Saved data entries
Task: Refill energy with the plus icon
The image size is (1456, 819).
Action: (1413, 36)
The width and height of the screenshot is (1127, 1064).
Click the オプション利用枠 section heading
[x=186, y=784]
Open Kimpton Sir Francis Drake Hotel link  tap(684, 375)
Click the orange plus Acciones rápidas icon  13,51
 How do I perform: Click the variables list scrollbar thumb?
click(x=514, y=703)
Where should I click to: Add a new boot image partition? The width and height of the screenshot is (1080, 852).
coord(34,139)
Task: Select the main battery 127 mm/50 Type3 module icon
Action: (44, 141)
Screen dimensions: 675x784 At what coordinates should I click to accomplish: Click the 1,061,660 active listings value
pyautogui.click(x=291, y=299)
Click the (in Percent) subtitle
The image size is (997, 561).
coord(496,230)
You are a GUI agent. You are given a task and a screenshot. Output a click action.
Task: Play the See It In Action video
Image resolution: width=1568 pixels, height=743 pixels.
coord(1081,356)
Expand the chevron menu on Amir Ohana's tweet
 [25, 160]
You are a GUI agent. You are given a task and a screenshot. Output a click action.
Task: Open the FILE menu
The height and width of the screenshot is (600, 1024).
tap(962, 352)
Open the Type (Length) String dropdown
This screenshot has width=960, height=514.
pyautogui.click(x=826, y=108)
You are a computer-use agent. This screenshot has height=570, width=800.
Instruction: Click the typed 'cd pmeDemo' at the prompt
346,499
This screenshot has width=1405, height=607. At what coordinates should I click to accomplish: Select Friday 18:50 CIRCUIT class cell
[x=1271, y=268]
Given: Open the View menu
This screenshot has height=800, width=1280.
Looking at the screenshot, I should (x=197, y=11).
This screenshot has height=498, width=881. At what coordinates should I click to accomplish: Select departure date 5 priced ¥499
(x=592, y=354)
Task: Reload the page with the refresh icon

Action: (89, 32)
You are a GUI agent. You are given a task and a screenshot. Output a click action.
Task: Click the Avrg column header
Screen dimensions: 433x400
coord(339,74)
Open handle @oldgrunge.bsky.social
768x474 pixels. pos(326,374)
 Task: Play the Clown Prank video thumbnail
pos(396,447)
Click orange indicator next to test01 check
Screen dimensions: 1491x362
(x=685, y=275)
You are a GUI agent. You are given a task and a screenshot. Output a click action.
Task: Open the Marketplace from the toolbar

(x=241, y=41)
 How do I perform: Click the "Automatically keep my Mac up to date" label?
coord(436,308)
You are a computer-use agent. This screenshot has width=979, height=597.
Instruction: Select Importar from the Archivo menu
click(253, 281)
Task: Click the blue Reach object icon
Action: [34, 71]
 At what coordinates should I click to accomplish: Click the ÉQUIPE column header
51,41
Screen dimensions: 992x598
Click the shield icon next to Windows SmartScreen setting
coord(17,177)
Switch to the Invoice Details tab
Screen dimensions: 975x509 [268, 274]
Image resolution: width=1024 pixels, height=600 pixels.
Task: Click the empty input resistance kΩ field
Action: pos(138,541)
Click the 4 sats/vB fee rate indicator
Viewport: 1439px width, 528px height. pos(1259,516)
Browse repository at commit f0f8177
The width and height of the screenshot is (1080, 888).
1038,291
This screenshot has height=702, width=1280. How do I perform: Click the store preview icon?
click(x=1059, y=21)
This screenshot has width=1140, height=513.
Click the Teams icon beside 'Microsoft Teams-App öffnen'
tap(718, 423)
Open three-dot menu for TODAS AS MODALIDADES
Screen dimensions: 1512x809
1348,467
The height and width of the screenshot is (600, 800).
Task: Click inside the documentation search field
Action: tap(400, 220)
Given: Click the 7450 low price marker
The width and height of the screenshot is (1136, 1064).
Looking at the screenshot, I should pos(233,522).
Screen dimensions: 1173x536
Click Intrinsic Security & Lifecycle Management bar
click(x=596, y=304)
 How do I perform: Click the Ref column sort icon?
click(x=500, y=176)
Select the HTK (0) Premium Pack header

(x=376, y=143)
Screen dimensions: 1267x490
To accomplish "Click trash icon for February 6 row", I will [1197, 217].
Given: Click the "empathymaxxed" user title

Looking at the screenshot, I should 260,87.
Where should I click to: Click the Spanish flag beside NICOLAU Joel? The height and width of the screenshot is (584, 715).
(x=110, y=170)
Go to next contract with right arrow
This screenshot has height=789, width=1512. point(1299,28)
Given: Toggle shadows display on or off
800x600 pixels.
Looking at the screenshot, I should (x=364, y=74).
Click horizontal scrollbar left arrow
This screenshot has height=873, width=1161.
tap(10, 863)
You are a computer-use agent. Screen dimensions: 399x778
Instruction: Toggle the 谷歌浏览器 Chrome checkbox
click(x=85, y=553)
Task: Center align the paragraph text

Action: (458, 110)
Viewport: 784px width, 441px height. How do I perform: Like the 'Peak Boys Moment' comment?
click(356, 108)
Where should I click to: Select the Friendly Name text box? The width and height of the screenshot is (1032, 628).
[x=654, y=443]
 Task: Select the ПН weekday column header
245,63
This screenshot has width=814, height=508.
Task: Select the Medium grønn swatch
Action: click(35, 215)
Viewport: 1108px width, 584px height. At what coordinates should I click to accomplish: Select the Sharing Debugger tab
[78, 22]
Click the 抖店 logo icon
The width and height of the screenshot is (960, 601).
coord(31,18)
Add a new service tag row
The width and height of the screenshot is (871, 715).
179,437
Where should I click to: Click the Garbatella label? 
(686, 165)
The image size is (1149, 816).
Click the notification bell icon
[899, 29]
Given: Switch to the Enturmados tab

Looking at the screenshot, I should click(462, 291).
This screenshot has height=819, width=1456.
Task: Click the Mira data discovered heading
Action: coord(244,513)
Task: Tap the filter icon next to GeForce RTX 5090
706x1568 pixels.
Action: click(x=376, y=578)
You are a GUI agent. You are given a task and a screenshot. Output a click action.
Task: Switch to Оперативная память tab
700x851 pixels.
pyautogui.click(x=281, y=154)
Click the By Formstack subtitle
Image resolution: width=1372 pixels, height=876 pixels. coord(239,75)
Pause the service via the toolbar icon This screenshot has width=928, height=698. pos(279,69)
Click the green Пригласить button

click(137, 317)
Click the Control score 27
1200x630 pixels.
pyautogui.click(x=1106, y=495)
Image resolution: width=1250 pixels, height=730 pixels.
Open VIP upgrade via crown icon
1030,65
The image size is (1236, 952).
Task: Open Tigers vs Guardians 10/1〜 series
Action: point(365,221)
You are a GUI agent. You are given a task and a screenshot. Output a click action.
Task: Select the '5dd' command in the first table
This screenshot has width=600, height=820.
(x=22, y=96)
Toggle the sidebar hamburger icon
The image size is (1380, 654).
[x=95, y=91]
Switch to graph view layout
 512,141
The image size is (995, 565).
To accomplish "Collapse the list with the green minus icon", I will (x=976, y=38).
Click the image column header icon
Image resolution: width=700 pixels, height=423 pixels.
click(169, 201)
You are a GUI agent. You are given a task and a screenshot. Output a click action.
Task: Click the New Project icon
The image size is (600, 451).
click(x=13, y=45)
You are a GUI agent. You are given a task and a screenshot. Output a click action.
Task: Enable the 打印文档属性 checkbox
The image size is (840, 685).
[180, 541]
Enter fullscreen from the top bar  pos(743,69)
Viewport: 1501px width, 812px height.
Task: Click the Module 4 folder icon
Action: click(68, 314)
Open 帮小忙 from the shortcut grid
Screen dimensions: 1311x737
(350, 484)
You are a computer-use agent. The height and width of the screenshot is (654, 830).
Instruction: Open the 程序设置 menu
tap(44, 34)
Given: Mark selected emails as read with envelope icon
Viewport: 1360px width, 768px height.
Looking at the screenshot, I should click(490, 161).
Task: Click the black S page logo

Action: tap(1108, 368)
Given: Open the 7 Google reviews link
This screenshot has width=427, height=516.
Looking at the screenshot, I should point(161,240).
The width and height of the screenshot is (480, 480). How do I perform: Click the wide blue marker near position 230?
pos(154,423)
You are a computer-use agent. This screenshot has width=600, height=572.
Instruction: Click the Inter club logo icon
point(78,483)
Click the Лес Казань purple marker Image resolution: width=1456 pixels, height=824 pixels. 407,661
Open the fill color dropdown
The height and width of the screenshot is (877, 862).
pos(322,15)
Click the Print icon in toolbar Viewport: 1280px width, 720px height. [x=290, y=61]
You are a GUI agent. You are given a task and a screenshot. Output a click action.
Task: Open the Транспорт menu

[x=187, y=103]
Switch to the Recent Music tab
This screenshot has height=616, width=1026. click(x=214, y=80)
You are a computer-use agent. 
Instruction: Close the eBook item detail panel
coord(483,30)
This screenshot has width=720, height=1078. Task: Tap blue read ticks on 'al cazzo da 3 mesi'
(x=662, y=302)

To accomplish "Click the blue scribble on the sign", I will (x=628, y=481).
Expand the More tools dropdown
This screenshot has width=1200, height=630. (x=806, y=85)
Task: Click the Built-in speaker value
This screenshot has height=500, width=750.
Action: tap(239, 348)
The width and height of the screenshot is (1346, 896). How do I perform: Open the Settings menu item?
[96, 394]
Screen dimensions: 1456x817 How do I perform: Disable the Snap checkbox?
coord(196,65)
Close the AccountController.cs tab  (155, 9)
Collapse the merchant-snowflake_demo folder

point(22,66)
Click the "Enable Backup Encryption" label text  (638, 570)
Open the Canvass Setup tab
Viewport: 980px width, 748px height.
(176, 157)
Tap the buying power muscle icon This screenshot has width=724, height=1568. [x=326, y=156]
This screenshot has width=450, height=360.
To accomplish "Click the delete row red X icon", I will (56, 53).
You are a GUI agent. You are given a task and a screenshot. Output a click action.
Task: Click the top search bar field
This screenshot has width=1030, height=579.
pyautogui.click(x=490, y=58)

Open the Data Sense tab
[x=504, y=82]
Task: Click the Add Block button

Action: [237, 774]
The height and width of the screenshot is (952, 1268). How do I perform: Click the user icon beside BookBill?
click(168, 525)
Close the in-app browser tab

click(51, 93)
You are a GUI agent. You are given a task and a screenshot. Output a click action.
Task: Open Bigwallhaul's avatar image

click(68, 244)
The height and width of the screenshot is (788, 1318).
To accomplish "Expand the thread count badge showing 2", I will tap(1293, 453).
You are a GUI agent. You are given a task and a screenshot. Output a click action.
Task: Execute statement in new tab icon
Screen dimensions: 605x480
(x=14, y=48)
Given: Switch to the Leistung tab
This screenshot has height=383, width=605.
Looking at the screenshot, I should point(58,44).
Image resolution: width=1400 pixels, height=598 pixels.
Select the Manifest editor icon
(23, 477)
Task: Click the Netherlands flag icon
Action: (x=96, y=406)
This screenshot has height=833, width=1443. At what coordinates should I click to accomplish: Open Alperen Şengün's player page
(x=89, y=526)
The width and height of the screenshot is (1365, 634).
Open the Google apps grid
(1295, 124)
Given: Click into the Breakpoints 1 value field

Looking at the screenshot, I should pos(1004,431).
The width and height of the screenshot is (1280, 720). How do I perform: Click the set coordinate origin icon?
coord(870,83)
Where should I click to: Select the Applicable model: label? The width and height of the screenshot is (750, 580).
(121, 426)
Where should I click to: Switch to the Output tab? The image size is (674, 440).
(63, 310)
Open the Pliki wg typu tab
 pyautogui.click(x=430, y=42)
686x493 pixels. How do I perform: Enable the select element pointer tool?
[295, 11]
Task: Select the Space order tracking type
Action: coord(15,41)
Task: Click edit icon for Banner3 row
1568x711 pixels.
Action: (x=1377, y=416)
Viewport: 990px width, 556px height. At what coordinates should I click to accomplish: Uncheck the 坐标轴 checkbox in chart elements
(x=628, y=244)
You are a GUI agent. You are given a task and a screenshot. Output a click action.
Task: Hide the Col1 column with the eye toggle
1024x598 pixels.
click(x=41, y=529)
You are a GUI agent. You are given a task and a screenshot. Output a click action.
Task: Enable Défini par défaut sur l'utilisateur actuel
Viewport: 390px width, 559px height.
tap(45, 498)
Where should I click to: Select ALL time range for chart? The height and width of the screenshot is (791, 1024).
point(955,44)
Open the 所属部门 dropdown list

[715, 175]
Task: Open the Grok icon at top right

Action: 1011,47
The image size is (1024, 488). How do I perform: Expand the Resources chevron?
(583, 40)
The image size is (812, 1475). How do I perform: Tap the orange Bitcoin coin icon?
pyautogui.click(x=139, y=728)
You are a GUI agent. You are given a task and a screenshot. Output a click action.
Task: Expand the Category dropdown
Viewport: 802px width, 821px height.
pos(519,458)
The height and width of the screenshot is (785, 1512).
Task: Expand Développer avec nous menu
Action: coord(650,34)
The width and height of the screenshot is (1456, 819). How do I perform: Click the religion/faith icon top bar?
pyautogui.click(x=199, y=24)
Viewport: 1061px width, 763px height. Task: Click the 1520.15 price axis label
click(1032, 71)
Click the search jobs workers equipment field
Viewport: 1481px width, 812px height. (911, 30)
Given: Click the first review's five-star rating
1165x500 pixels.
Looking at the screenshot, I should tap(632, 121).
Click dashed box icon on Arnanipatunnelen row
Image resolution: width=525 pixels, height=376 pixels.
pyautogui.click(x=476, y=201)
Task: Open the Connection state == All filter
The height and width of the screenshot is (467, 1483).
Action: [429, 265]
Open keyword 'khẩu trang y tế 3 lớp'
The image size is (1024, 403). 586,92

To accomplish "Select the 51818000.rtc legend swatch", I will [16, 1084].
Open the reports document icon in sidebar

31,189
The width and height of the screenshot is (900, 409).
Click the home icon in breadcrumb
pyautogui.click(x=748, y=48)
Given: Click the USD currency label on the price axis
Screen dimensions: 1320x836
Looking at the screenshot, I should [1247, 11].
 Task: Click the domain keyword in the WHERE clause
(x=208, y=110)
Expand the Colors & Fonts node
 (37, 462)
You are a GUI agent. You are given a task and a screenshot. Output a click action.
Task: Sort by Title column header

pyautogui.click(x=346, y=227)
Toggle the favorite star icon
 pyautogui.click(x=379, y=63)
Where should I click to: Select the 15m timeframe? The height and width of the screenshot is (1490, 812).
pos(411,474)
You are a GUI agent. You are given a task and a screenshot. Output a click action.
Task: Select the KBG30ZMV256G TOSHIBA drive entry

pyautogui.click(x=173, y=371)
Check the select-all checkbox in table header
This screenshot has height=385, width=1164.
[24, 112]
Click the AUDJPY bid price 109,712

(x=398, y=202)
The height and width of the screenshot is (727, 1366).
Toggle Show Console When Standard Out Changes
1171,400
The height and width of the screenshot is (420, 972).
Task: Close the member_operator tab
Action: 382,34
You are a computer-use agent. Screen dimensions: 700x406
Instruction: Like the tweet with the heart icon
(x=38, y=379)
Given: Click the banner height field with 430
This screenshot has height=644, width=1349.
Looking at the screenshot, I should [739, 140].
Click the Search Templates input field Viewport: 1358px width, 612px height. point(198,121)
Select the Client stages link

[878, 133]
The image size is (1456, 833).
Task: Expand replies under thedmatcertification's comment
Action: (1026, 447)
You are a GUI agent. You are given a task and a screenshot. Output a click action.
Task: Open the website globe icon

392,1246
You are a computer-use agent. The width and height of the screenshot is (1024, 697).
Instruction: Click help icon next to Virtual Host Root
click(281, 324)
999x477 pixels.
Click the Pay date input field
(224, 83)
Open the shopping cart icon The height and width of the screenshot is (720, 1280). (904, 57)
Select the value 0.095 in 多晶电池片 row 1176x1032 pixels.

» **WHAT TO DO**
Retype the entries above exactly, but only from the line containing "Task: Play the See It In Action video" through the line containing "Open the Type (Length) String dropdown", both included.

» **RESULT BELOW**
Task: Play the See It In Action video
Image resolution: width=1568 pixels, height=743 pixels.
coord(1081,356)
Expand the chevron menu on Amir Ohana's tweet
 [25, 160]
You are a GUI agent. You are given a task and a screenshot. Output a click action.
Task: Open the FILE menu
The height and width of the screenshot is (600, 1024).
tap(962, 352)
Open the Type (Length) String dropdown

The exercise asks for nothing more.